→ THE TASK
Please print exactly the lines from the one containing "Task: Toggle left-to-right text direction" through the last line of the records, and only those. Leave out any pictures.

Stored records:
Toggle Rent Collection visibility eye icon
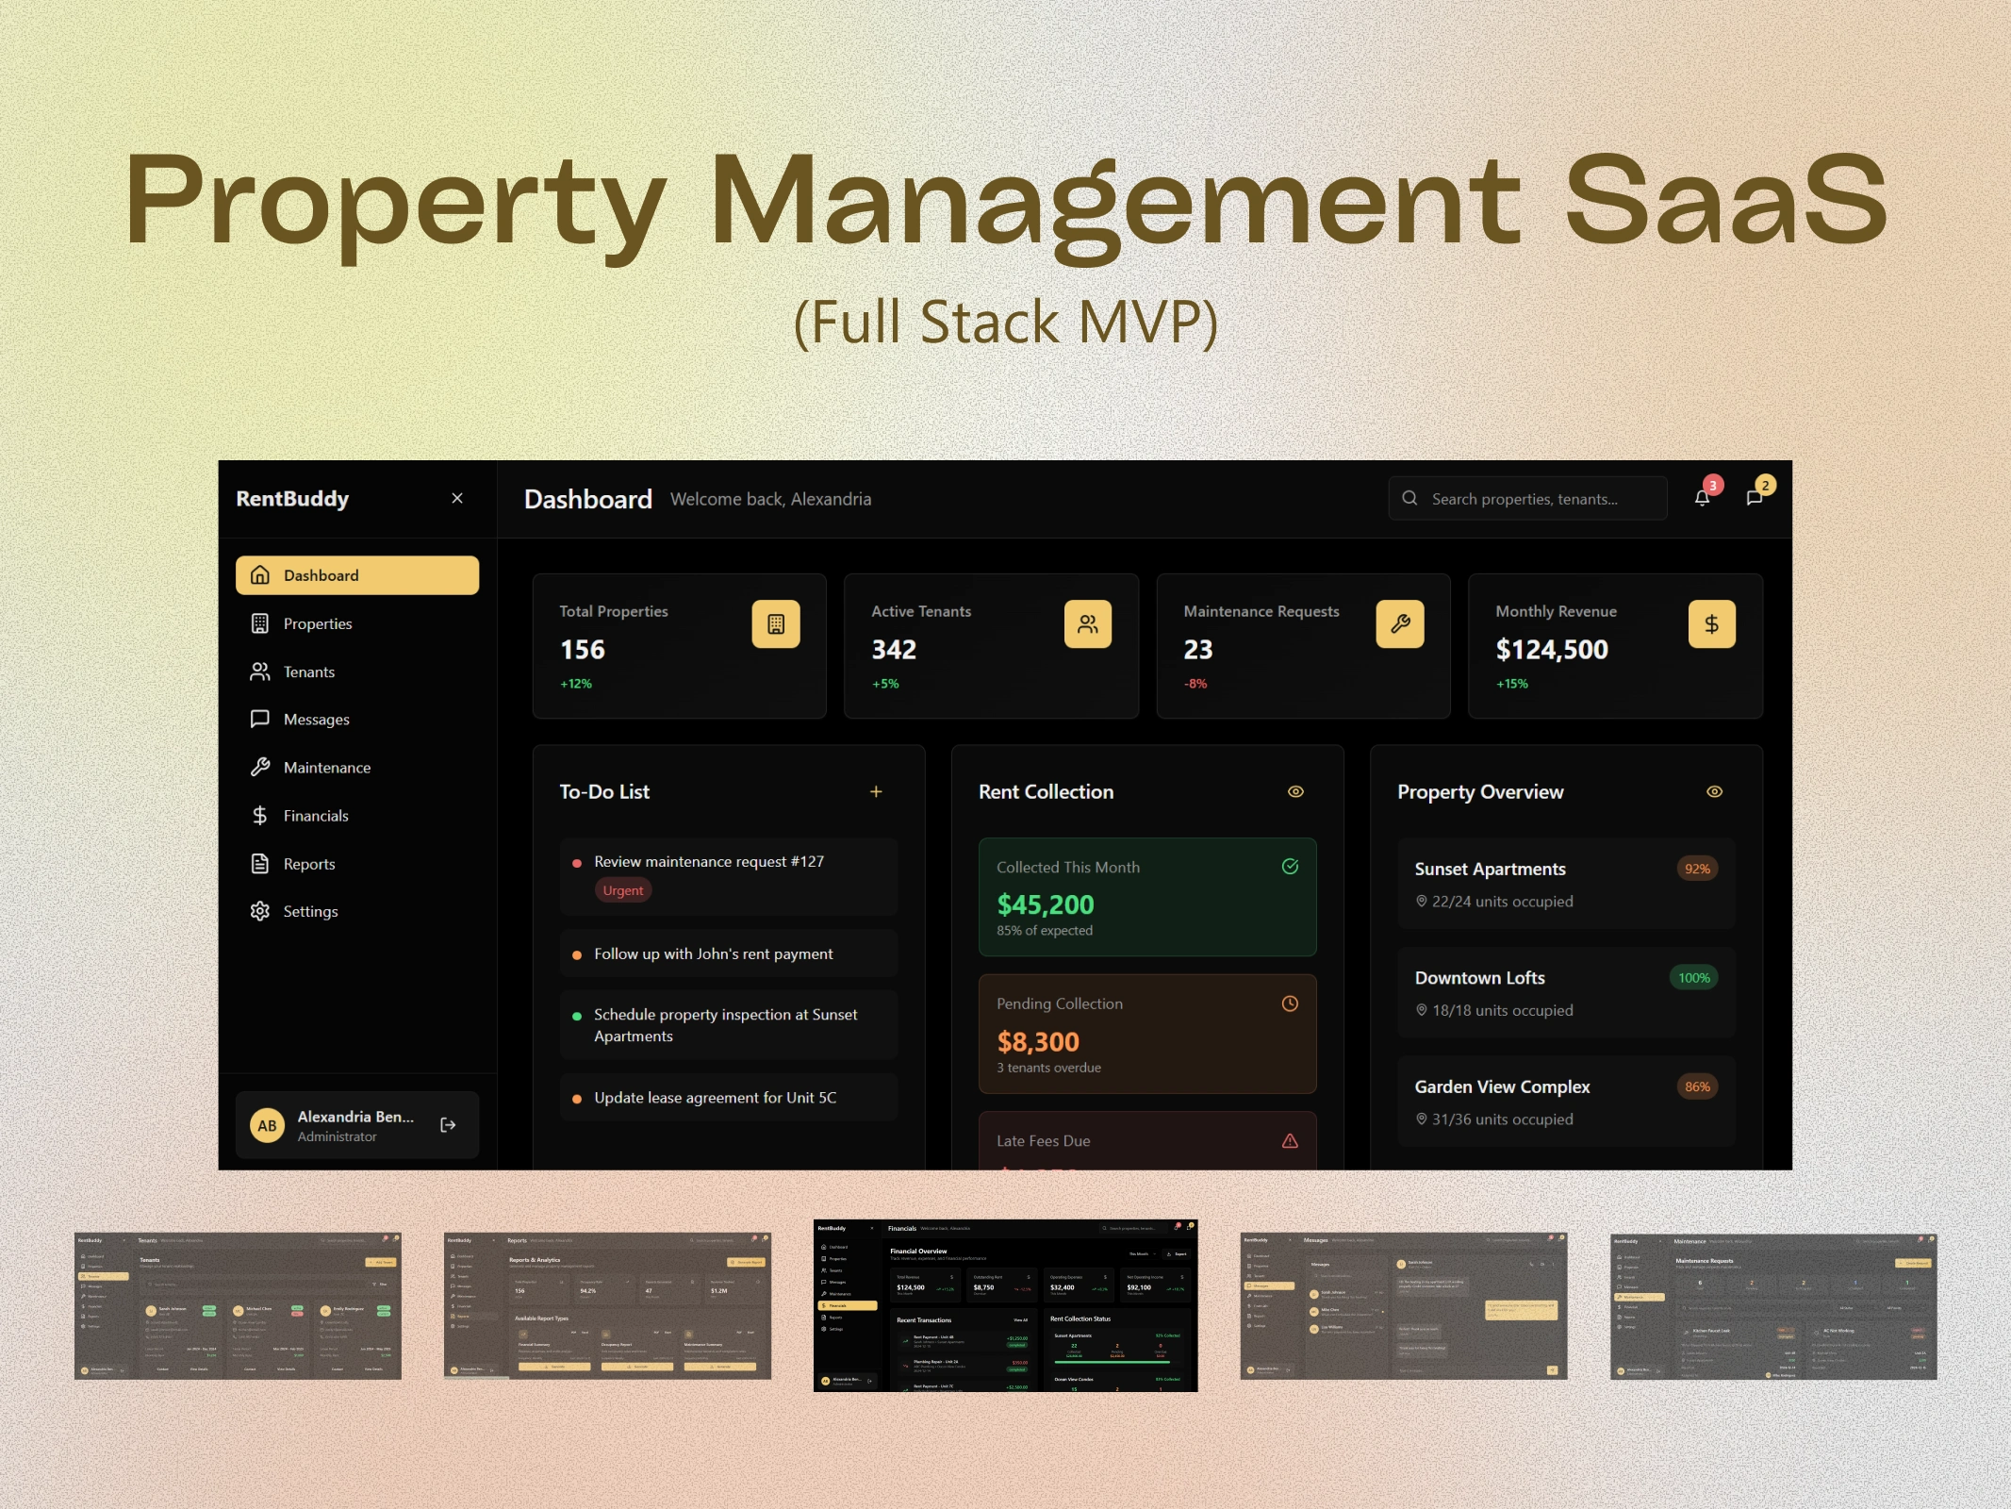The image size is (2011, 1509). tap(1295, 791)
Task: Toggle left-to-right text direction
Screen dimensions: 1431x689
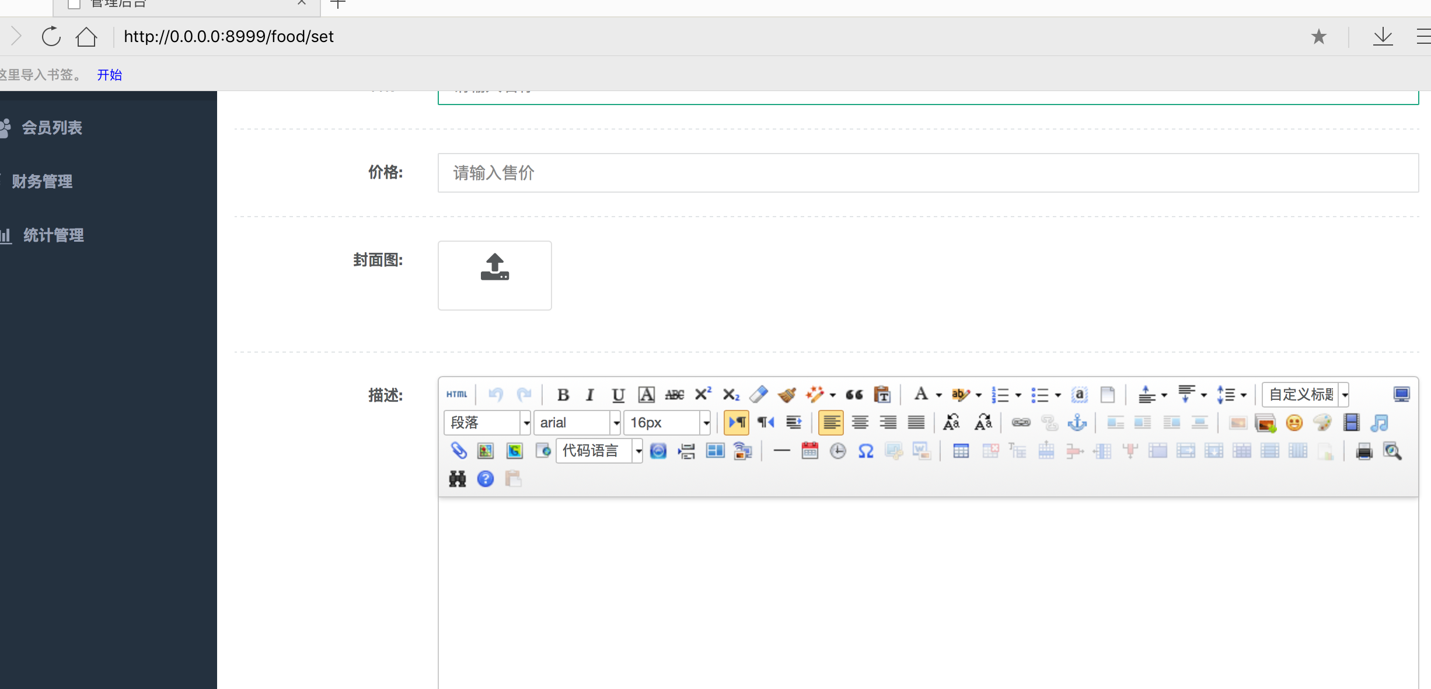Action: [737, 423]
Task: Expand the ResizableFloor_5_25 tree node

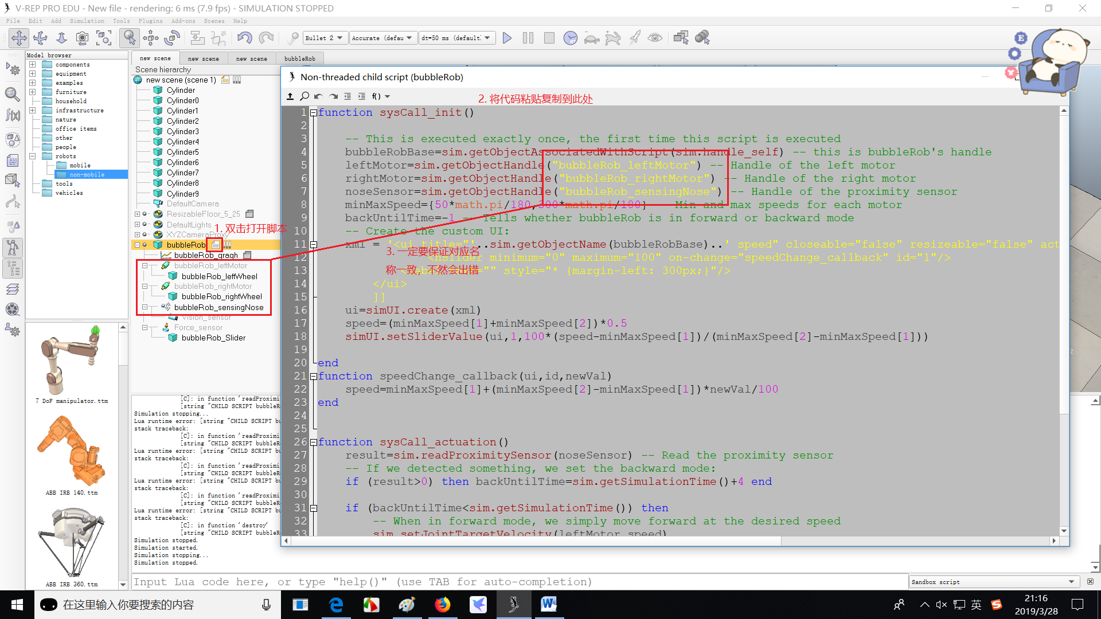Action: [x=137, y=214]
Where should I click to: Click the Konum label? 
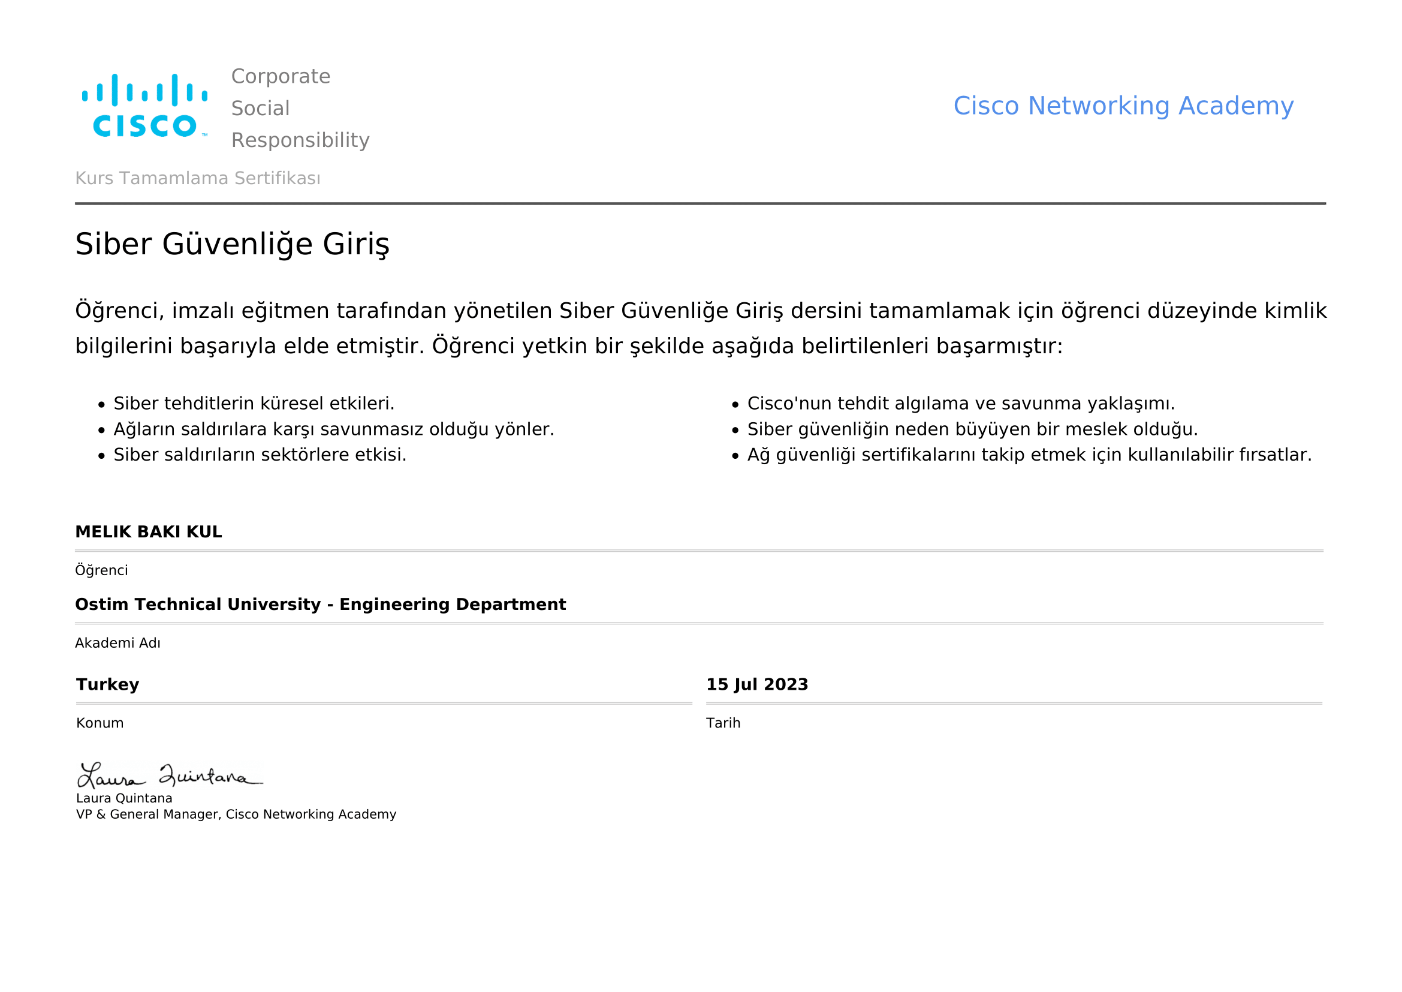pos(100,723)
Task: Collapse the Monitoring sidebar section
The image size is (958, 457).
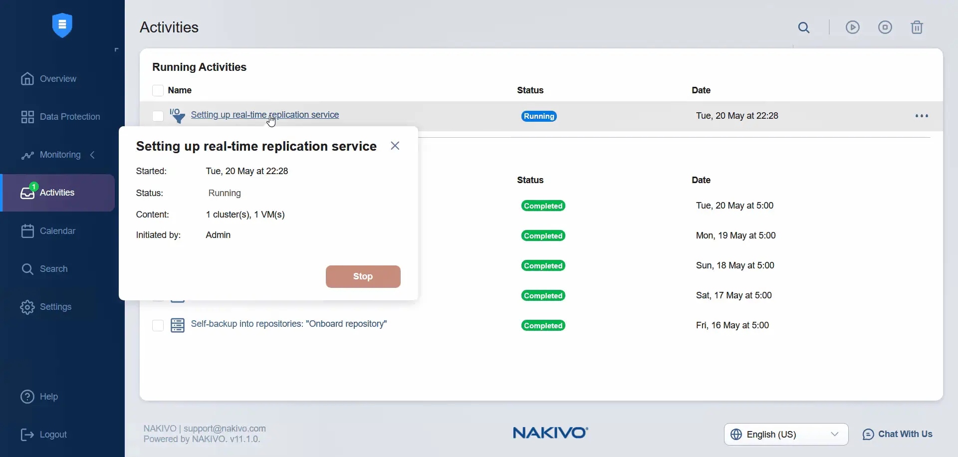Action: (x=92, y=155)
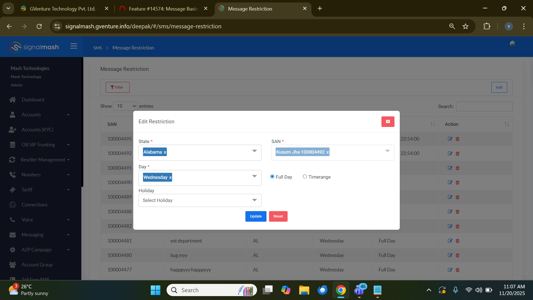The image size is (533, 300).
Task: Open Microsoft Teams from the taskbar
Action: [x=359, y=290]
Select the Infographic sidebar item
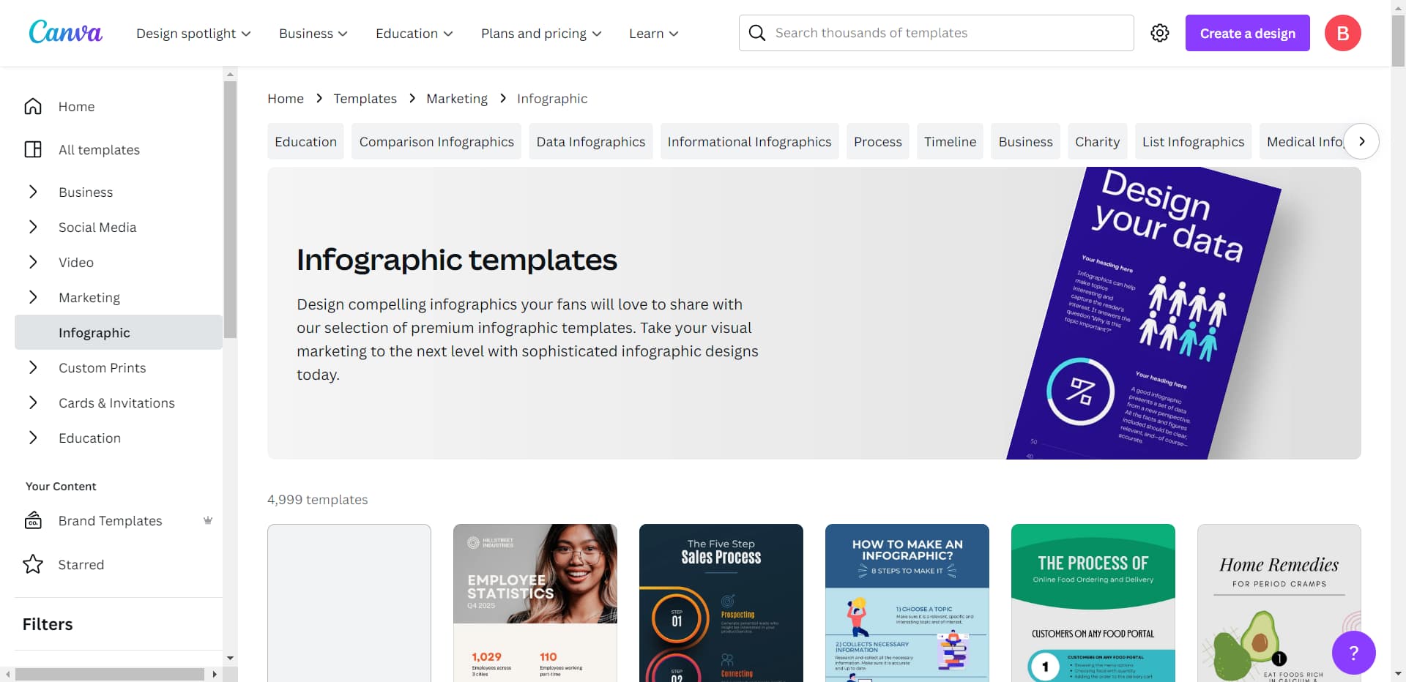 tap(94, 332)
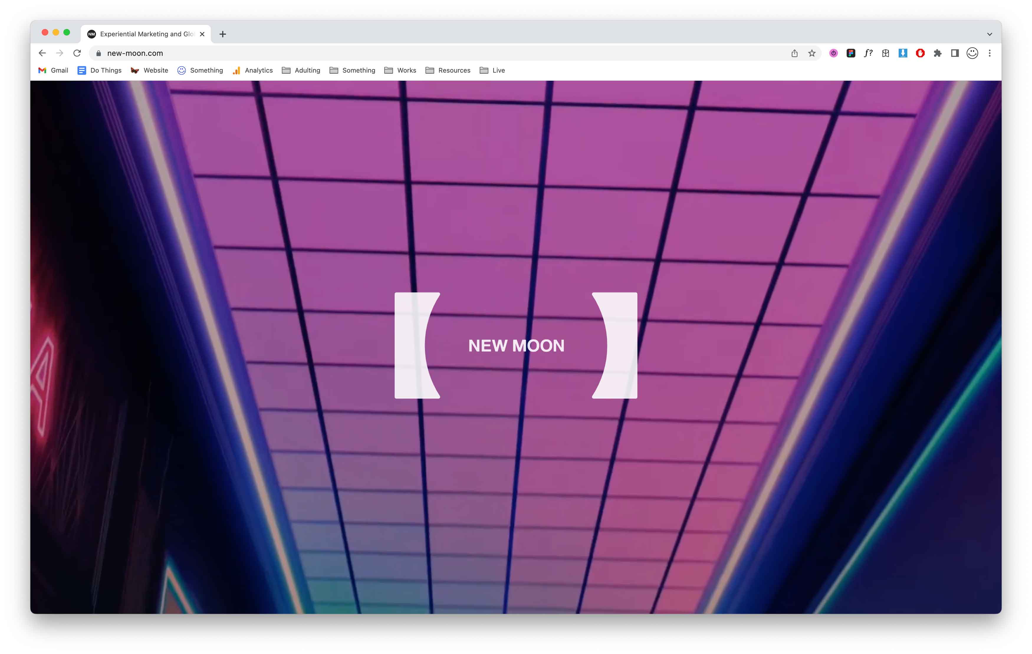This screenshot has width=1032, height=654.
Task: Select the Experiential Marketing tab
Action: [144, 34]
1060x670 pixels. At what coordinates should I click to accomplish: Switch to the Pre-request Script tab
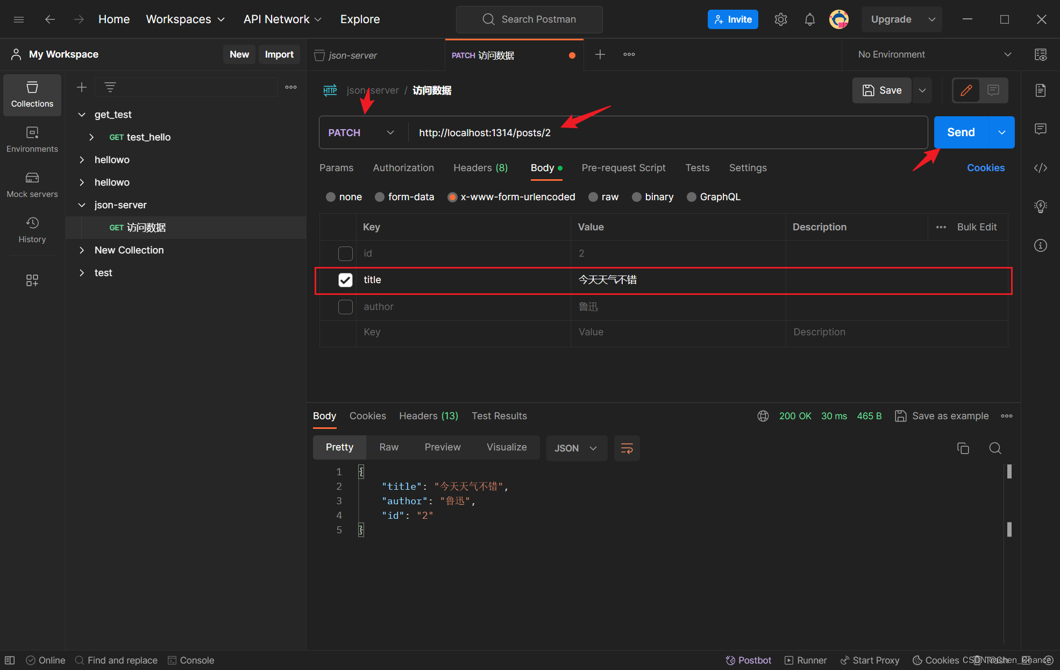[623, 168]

→ WRITTEN ANSWER
Task: Toggle left-to-right text direction
Screen dimensions: 1431x689
Action: [737, 423]
Task: Expand the ResizableFloor_5_25 tree node

Action: [x=137, y=214]
Where should I click to: Click the Konum label? 
pos(100,723)
Task: Collapse the Monitoring sidebar section
The image size is (958, 457).
Action: (x=92, y=155)
The image size is (533, 300).
Task: Open Microsoft Teams from the taskbar
Action: [x=359, y=290]
Select the Infographic sidebar item
 tap(94, 332)
This screenshot has width=1032, height=654.
Task: Select the Experiential Marketing tab
Action: [144, 34]
1060x670 pixels. At what coordinates should I click to accomplish: Switch to the Pre-request Script tab
[623, 168]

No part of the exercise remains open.